Even the few media barons not directly involved in politics do not hesitate to leverage their news organs in ways which would be frowned upon in a more evolved system. Propaganda in the guise of news and views is being fed to a public who cannot tell chalk from cheese. In the absence of laws or even effective guide lines to regulate media ethics, its control by interest groups, directly or indirectly, leads to the undermining of a vital pillar of democracy.
The way we were
Like in politics, in journalism too, we can now only think of ‘the way we were’. In the early 20th Century Indian-born Armand de Souza (father of the renowned LSSP ideologue and university don, Doric De Souza) settled down in Sri Lanka and became the Editor of ‘Ceylon Morning Leader’.
The brutal and unjust suppression of the Sinhalese people in the aftermath of the riots of 1915 by the British Colonial Government moved him to produce the famous ‘Hundred days in Ceylon’. Souza prefaced his book with these opening lines:
“This book is an appeal to the British conscience for justice to the people of Ceylon. I believe it will justify my faith. Bred, though not born, one of them, I have known the people of Ceylon for over thirty years and chosen to make their home my own. I may fairly claim to be free from any partiality for any particular community, or interest in any particular race. My ordinary work affords me uncommon opportunities of appreciating their virtues and observing their failings, and I have not insisted upon the former more than I have criticised the latter in the course of my daily contributions to public opinion in the island.”
Here was a journalist taking on the might of the British Empire on behalf of a people who had been grievously wronged. Armand De Souza was followed by a series of brilliant journalists, who in various ways uplifted the standards of public discourse – Tarzie Vittachi, D.B. Dhanapala, Janze, Hulugalla, Mervyn De Silva, among several others, are names that the Sri Lankan media can take pride in.
Where such men once flourished is now a barren land, occupied by journalists whose life ambition is to receive a gift of a plot of land or a duty free car from the government. As famously quipped by Churchill, reading of the newspapers of today offer neither pleasure nor profit.
Meanwhile, the politician too has failed completely, for the millions making this country their home, the Promised Land is now only a broken dream. If all what has happened since 1948 is the best that our political leadership could have produced, unless we adopt a completely new philosophy of leadership, there is not much hope.
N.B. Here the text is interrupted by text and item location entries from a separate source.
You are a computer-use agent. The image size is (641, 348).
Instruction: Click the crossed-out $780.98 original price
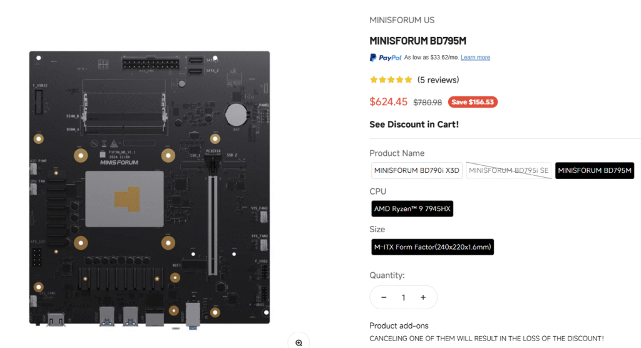(428, 102)
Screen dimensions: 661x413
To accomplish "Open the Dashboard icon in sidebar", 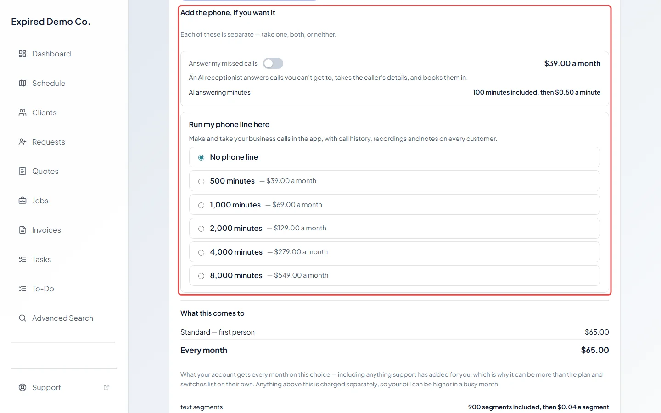I will (22, 54).
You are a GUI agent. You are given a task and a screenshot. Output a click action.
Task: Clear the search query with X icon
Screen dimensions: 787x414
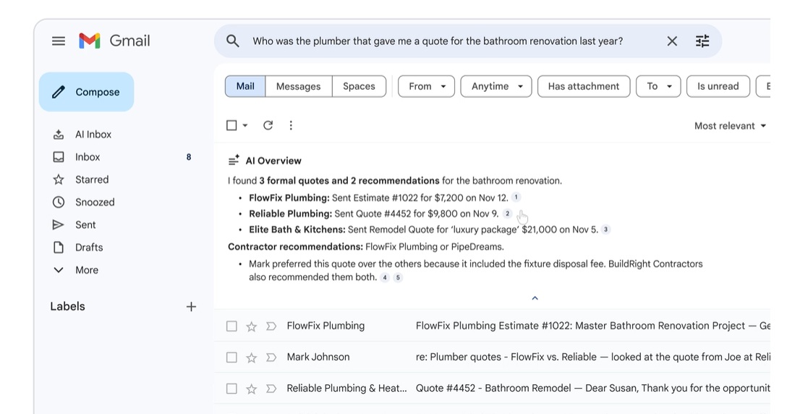672,41
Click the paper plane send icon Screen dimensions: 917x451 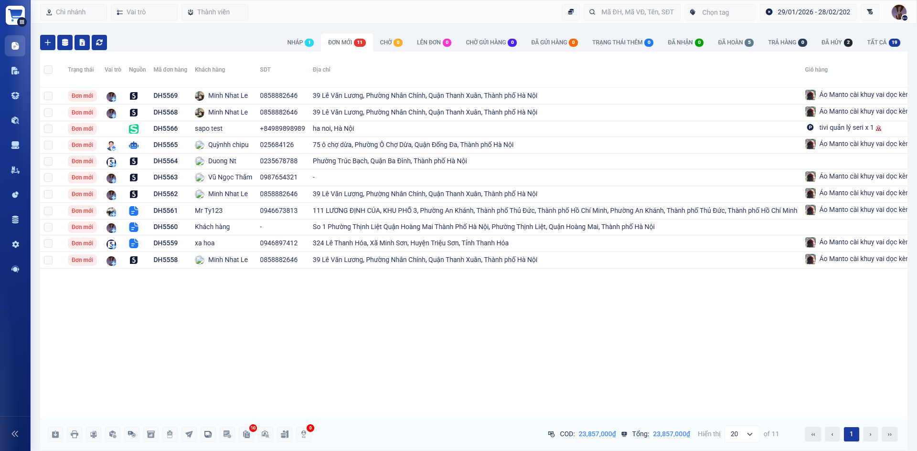pos(189,434)
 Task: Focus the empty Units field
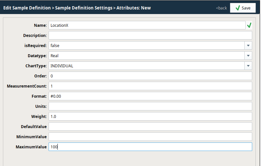pos(150,107)
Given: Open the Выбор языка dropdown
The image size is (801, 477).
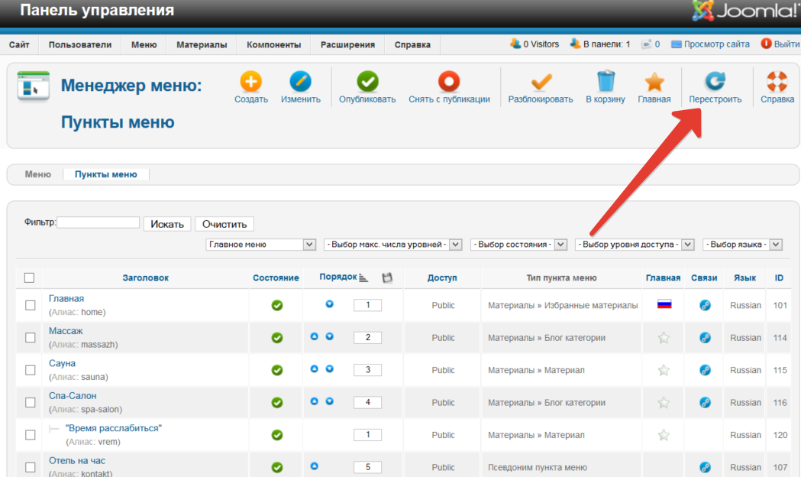Looking at the screenshot, I should pos(742,245).
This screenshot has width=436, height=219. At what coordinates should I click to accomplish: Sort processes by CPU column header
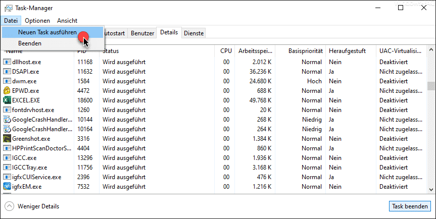click(226, 51)
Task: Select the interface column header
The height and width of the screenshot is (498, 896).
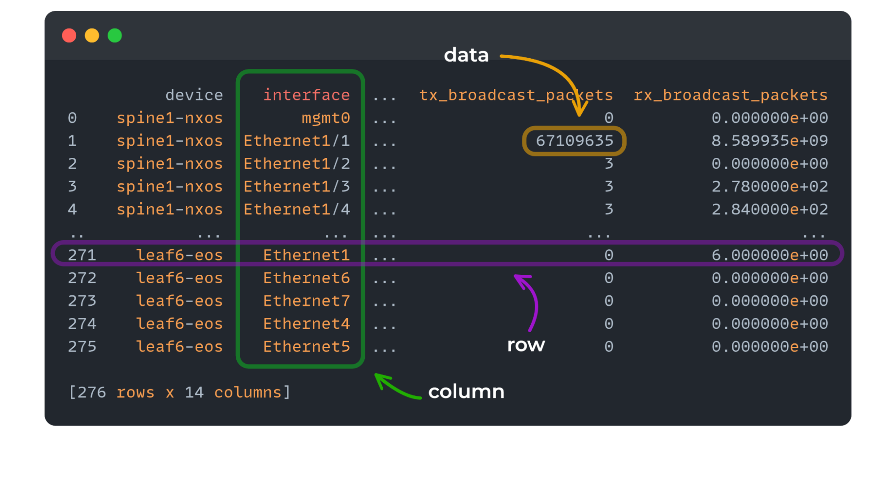Action: click(307, 95)
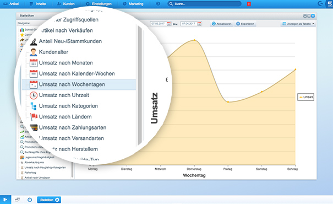Image resolution: width=333 pixels, height=204 pixels.
Task: Click the category tree icon for Umsatz nach Kategorien
Action: [x=34, y=106]
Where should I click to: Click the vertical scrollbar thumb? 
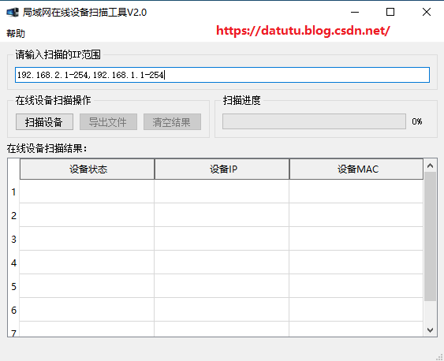coord(430,236)
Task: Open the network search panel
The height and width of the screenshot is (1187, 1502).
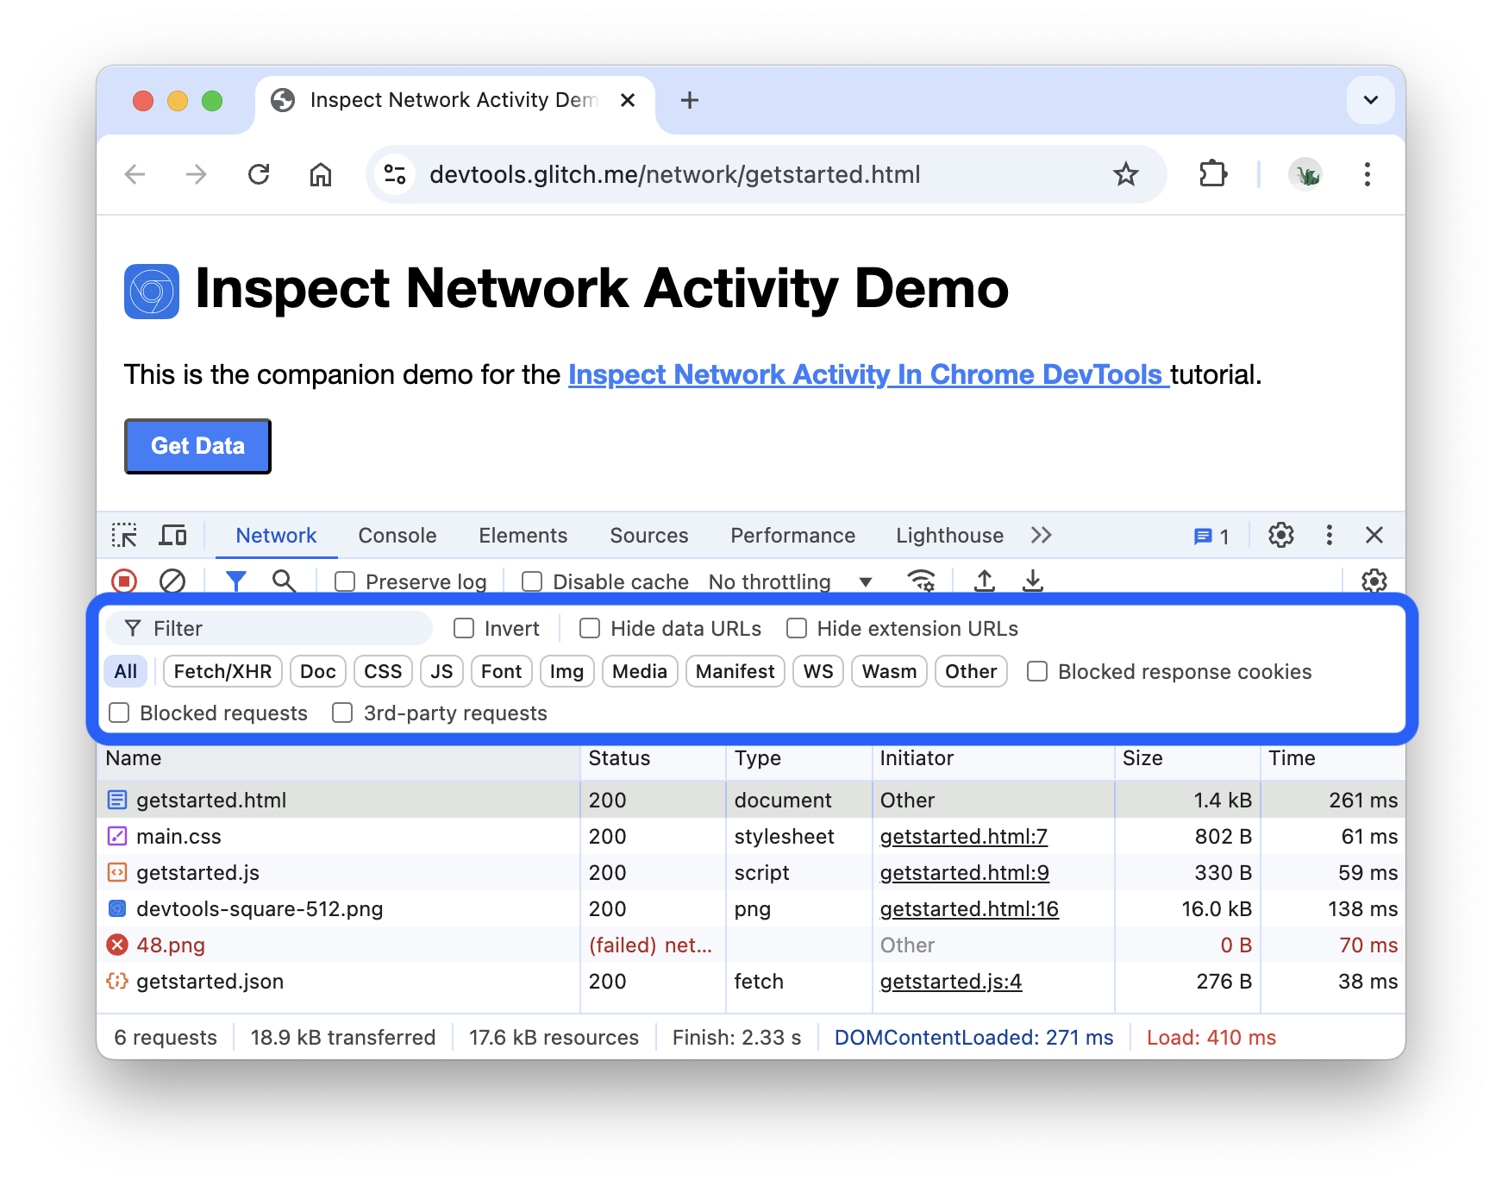Action: click(x=284, y=581)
The links and the similarities between the political establishment and the media, unspoken of, yet very real, bring to mind the concluding paragraph of Animal Farm, that brilliant political satire of George Orwell: “Twelve voices were shouting in anger, and they were all alike. No question, now, what had happened to the faces of the pigs. The creatures outside looked from pig to man, and from man to pig, and from pig to man again: but already it was impossible to say which was which.”